Refractory Auto-Immune Thrombotic Thrombocytopenic Pupura Successfully Treated With Caplacizumab

Front Med (Lausanne). 2020 Oct 22;7:549931. doi: 10.3389/fmed.2020.549931. eCollection 2020.

Abstract

Thrombotic thrombocytopenic purpura (TTP) is a rare thrombotic microangiopathy characterized by mechanical hemolytic anemia, profound thrombocytopenia, and neurological manifestations. Acquired auto-immune TTP, the most prevalent cause of TTP, is induced by the presence of inhibitory anti-ADAMTS13 auto-antibodies. Modern treatment of acquired TTP relies on plasma exchange, rituximab, and steroids. Caplacizumab (Cablivi®), a humanized single-variable domain immunoglobulin that targets the A1 domain of the ultra-large von Willebrand factor, inhibits the interaction between ultra-large vWFand platelets. In two clinical trials, caplacizumab, in addition to conventional treatment, shortened the delay to platelet count normalization in comparison to conventional treatment plus placebo, without increasing significantly hemorrhagic complications. Moreover, caplacizumab was associated with reduced occurrence of a secondary endpoint associating death, TTP recurrence, and major thromboembolic events.
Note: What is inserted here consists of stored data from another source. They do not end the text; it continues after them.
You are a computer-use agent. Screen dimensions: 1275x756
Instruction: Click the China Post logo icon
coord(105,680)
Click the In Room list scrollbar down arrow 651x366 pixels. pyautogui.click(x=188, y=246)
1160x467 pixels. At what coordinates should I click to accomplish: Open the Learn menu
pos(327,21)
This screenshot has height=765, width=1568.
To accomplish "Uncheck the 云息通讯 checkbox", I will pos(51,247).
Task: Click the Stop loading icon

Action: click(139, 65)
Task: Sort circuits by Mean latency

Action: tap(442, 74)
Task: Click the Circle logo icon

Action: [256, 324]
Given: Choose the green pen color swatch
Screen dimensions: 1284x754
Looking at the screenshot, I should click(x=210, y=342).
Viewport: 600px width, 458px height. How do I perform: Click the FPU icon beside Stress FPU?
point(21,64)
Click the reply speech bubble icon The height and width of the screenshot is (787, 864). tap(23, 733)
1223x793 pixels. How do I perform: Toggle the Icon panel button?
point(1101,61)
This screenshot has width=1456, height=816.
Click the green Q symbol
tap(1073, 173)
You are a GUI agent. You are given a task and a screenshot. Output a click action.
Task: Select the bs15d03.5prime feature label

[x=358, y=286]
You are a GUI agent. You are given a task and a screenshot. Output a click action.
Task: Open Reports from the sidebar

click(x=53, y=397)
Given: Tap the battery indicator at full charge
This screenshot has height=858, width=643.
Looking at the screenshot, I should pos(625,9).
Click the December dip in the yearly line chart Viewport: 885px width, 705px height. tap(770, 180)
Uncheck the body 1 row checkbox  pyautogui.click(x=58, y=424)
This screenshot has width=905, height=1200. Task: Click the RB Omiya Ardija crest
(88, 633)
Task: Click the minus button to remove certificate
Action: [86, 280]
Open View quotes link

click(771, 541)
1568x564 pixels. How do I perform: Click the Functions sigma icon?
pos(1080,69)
Here, we report the off-label use of caplacizumab in a 68-year-old patient with confirmed acquired TTP, severe thrombocytopenia, and generalized tonic-clonic seizures requiring mechanical ventilation and admission in the intensive care unit. Conventional treatment was rapidly started. Despite the intensification of plasma exchange treatment with twice-daily sessions, steroid continuation, and a second rituximab infusion on day 6, thrombotic microangiopathy worsened with thrombocytopenia at 21 g/L on day 8 from admission. We also considered using caplacizumab, which we could obtain and start on day 12 from admission, as it was available under a temporary authorization use in France. As soon as 12 h after caplacizumab initiation, we observed a significant increase of platelet count and improvement of other hemolytic parameters. We observed resolution of encephalopathy and complete recovery of motor paralysis, allowing us to stop mechanical ventilation on day 14. Caplacizumab was maintained for 128 days until day 139 from initial admission. The patient is going well 10 months after initial admission, without any neurological sequelae, and TTP did not relapse. To the best of our knowledge, this is the first reported use of caplacizumab in such a condition. This case report suggests that caplacizumab use may help to reduce the rate of refractory TTP episodes.

Keywords: caplacizumab; case report; platelet; refractor; thrombotic thrombocitopenic purpura.